## Selected extract
>> BEGIN
On Tue, 2005-05-10 at 22:06 +0200, Fredrik Johansson wrote:
On 5/10/05, Tim Starling t.starling@physics.unimelb.edu.au wrote:
So don't tell me interpreted languages are getting faster, they're as slow as the day they were invented. If you need to execute large numbers of calls to short-running functions, you're sunk.
I've had some good experience with Python+Psyco. Psyco can deliver excellent performance boosts for tight loops doing simple operations on numbers and strings, and does a good job with function calls.
Using your example, I just timed incrementing an integer variable 10^9 times to 113 seconds with plain Python and 2.35 seconds with Psyco.
In the benchmarks at The Great Computer Language Shootout [1], Python+Psyco is about 5x faster than PHP. It is within 1/10x the speed of C/gcc for most benchmarks. (The worst case, n-body simulation, is 85 times slower than C. However, I tried a trivial optimization for the inner loop and it got twice as fast :-)
>> END
## Exercise set
A – Translate this sentence from the mailing-list excerpt on Python performance into German: "Psyco can deliver excellent performance boosts for tight loops doing simple operations on numbers and strings, and does a good job with function calls."
B – Name every programming language mentioned in the mailing-list excerpt on Python performance.
C – In the mailing-list excerpt on Python performance, how long did incrementing an integer variable 10^9 times take with Psyco?

## Data section
>> BEGIN
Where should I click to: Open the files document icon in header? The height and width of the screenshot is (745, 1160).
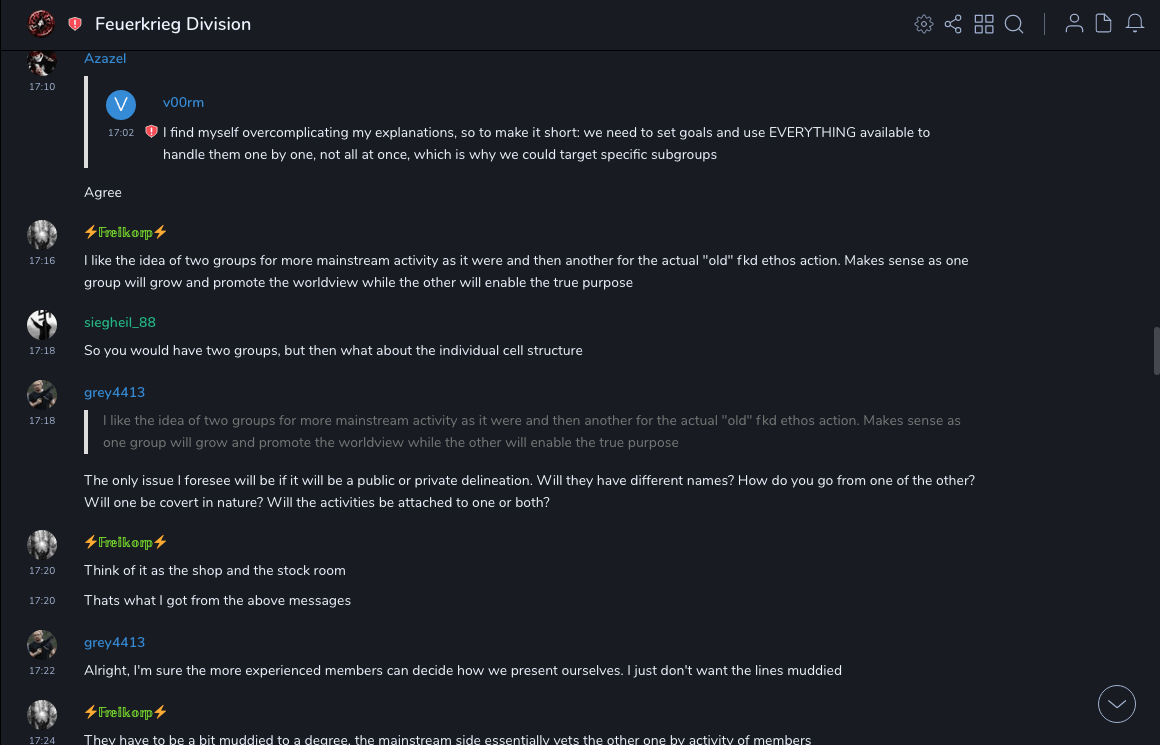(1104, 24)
>> END
## The answers
A – Psyco kann bei engen Schleifen, die einfache Operationen mit Zahlen und Zeichenketten ausführen, hervorragende Leistungssteigerungen liefern und kommt mit Funktionsaufrufen gut zurecht.

B – Python, PHP, C

C – 2.35 seconds